PrivoxAnon1/privoice

Folders and files

NameName
Last commit message
Last commit date

Latest commit

 

History

37 Commits
 
 
 
 
 
 
 
 
 
 
 
 
 
 
 
 
 
 
 
 

Repository files navigation

PriVoice - a privacy respecting voice assistant

Note:

Official Documentation may be found at https://privoice.readthedocs.io

User Skills repository is located at https://github.com/PrivoxAnon1/privoice_skills

Overview

PriVoice is a full featured, privacy respecting, open source voice assistant.

  • Runs locally with no network connection required.
  • Privacy respecting, secure operation. No data leaves your system.
  • NLP (Noun/Verb) Intent Matching.
  • Unrestricted use of user contributed skills.
  • Unlimited skill stackability. Hyper-link based VUI.

Current constraints on quality STT like poor echo cancellation, CPU processing power, GPU/TPUs (or lack thereof) and RAM (not enough) will eventually disappear at which point a fully functional, completely local privacy respecting framework will become the norm. PriVoice is not designed for inferior hardware and if you run it on low end systems you will most likely be disappointed. That being said, most laptops or desktops with a decent headset can run PriVoice with no issues.

PriVoice Goals

PriVoice was created to address the limitations inherrent in most existing voice frameworks. Issues arising from skill interractions, channel focus, out of band recognition, barge-in and skill isolation are of no concern to the PriVoice skill developer. The skill developer is free to assume this all just works as it is supposed to and is free to concentrate on whatever the skill is supposed to do.

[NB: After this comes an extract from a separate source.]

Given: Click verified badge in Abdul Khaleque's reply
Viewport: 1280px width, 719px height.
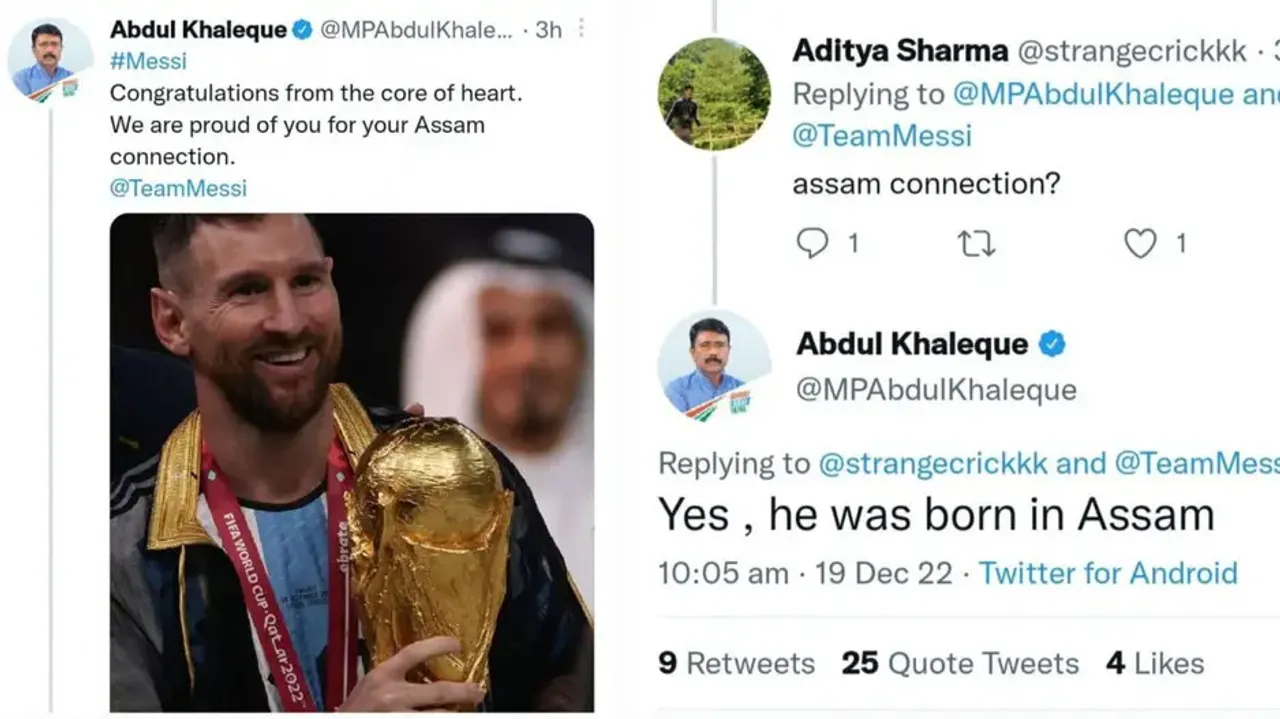Looking at the screenshot, I should tap(1051, 345).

Skills should be able to interrupt each other in an orderly manner and should be isolated from other skills. Most voice frameworks are limited to one active skill and one background skill. Skills can not interrupt each other to any depth. While this may be the way some users want their system to behave the framework should not impose these arbitrary limitation on the Voice UI (VUI), in fact this concept is central to the implementation of hyper-links, and the natural way we interract with the web. To this end PriVoice supports unlimited stackability; the ability for skills to interrupt each other in an orderly manner.

To better understand this objective, consider asking your voice assistant to play the Beatles, then while the song is playing, ask who were the Beatles and while that answer is playing ask who was John Lennon. From a voice UI perspective you are linking from one article to the next with the expectation being that when you go back (or stop/exit the current article) you will pick up where you left off with the previous one. Most existing frameworks when given this scenario will not behave in the expected manner. PriVoice skills are governed by a strict set of consistent rules which determine what will happen when one category of skill (User, System, Media, QnA) interrupts another. PriVoice skills need not concern themselves with system level issues like pause, resume, stop, skip, etc. These are handled seamlessly by the underlying framework.

PriVoice also supports skill isolation. Each skill runs in its own process space. Skills operate out of their own virtual environment. Adding skills does not pollute the virtual environment of the system or other skills.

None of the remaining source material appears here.